Supreme Court in its 1973 Roe v Wade decision compounded the error
by concluding that unborn children were not protected under the
Constitution. The Court concluded that 19th Century anti-abortion
statutes were intended to protect pregnant women against dangerous
medical procedures and were not intended to protect the child. This
was absolutely incorrect, and amendments to those statutes reveal
that they were specifically designed to protect unborn life. The
Court also misunderstood or failed to appreciate the growing status
of unborn children in cases where they were injured prior to their
birth ad were entitled to legal protection.
Where American
judges had gone astray, Canadians were soon to follow. In its landmark
Morgentaler decision of 1988, the Supreme Court of Canada struck
down the 1969 abortion laws. Despite the assurances of Jean Chrétien
that the Charter of Rights could never be used to change the abortion
laws, the majority of the Court ruled that these laws were a profound
interference with a woman's "bodily integrity in both a physical
and emotional state." And, according to Madame Justice Bertha
Wilson:
The right
to reproduce or not to reproduce which is in issue in this case
is one such (Charter protected) right and is properly perceived
as an integral part of modern women's struggle to assert her dignity
and worth as a human being.
The majority
disregarded the concern to protect unborn children that had motivated
Parliament in 1969. The community-at-large did recognize and wish
to protect these children. But based on feminist rhetoric on "protected"

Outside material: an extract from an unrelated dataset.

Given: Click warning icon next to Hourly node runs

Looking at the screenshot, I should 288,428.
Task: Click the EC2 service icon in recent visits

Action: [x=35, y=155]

rights and the outdated legal doctrine that life only began after
the child was delivered, abortion on demand became a fact in Canada
and a legal precedent was established.
In so many
cases, a precedent is a mistake that has been repeated so many times
that it is considered correct.
That our abortion laws are based on a set of increasing errors and
false assumptions was never as clearly shown as in the Supreme Court
of Canada's July 1999 decision in Dobson v Dobson. In that case,
the issue before the Court was whether a child in utero could sue
its mother for damages caused by the mother's neglect. It raised
the same fundamental question as in Morgentaler as to whether or
not the child was a legal person.
The Supreme
Court unanimously ruled that the child had no rights. To consider
the child a person who could be subject to damages was an unacceptable
intrusion into the bodily integrity of the woman. While the decision
is couched in the usual language of the supremacy of women's rights,
the real issue was the separate identity of the mother and child.
The Court reached back in time to pronounce an almost pre-medieval
notion that the child is one with the mother and therefore has no
separate life or rights. "The biological reality is that a
pregnant woman and her foetus are bonded in union," observed
Justice Peter Cory.
He thereby
ignored the reality of all modern science, which is unequivocal,
that mother and child are not bonded. They do not share the same
blood type, DNA and are, for all biological purposes, two distinct
persons.
The trial
judge in the Dobson case had ruled that the child was a separate
individual who could sue and that prenatal negligence was a "reasonable
progression" of the law. Indeed, if parents are responsible
for injuries after birth, why not before? However, the Supreme Court
of Canada would have none of it. Consistent with the Morgentaler
decision, and in defiance of modern science, it was held that the
child had no rights.
Historically,
these views derive from Glanville Williams and other writers who
have left us a distorted and inaccurate view of the relationship
between the unborn child and the community. It is an area which
cries out for a renewed debate. While, as Stockwell Day has noted,
there is no likely consensus on the matter, it is a legitimate area
for a fresh discussion based on the realities of life and its consequences.